Only New York City displaced more families than Chicago, but it displaced far fewer people relative to its population. (Below, “displaced” refers to total displaced individuals, based on an estimate of 3.54 people per family.)
About one-third of displacements in Chicago came from two urban renewal projects: Hyde Park-Kenwood, which displaced about 4,000 families, and Lake Meadows, which displaced another 3,400 families.
The two are related. Lake Meadows was “urban renewal,” but it wasn’t “slum clearance,” exactly. As Wendell Pritchett writes, it wiped out a lot of middle-class property:
In 1947, pushed by this coalition [business leaders and nonprofits, including IIT and the University of Chicago], Chicago Mayor Martin Kennelly reached an agreement with New York Life Insurance Company to build the “Lake Meadows” development on the near Southside. While much of the proposed clearance area was deteriorated, New York Life created a controversy when it demanded that several well-maintained blocks be cleared because they would afford better views of the lake. Even redevelopment advocates acknowledged that the plan ignored “actual slum areas completely” and planned “the demolition of a well-kept Negro area where the bulk of property is resident owned, its taxes paid, and its maintenance above par.”

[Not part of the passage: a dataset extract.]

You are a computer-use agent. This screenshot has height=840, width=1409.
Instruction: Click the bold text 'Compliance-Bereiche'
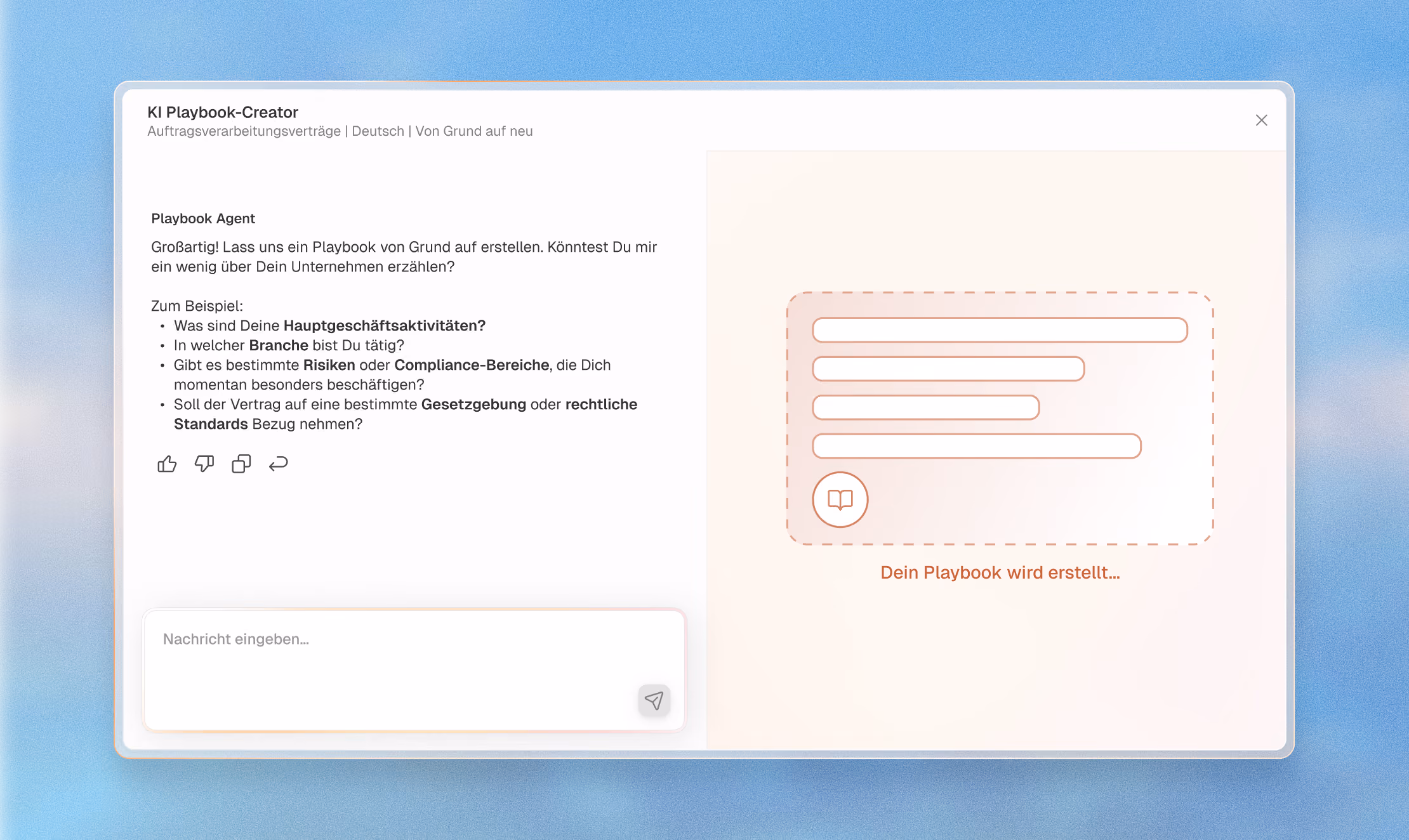point(472,365)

The development, you may not be surprised to hear, “replaced only a small percentage of the units that were demolished and exacerbated the severe housing shortage in the city.”
Where did the displaced residents go? Forced out of the near South Side, they went further south—to Hyde Park and Kenwood. Which then, mostly in the form of the university, decided it needed urban renewal too, in large part because of the flood of new residents created by the Lake Meadows project.
To find funds, they went straight to the top—the White House—inaugurating a new era in the transformation of American cities. As LaDale Winling, whom I interviewed for the redlining piece, writes in Building the Ivory Tower, Inland Steel executive Clarence Randall needed only eight days to secure a meeting with President Dwight Eisenhower about federal slum-clearance funds for Hyde Park.
The project they gladhanded Eisenhower about was Hyde Park A & B, which went down as an in/famous remaking of an urban space based around the architecture of Harry Weese and I.M. Pei. What had been a mixed-use commercial and entertainment district in the heart of the neighborhood became a modernist residential area. The structures are still in demand, but the center of the neighborhood remains largely denuded of commercial life, and since Jane Jacobs’s The Death and Life of Great American Cities it’s been used by many as a study in how not to remake a community.
The effect of urban renewal on Hyde Park’s business community was so profound that Harper Court, a small shopping area, was constructed to preserve some foundation for the neighborhood’s small businesses. But coming over a decade after Hyde Park A & B, only three of the displaced businesses could take advantage of it. Almost 50 years later, Harper Court itself got plowed under, so that the university could turn “a blighted retail district” into “a thriving commercial area.”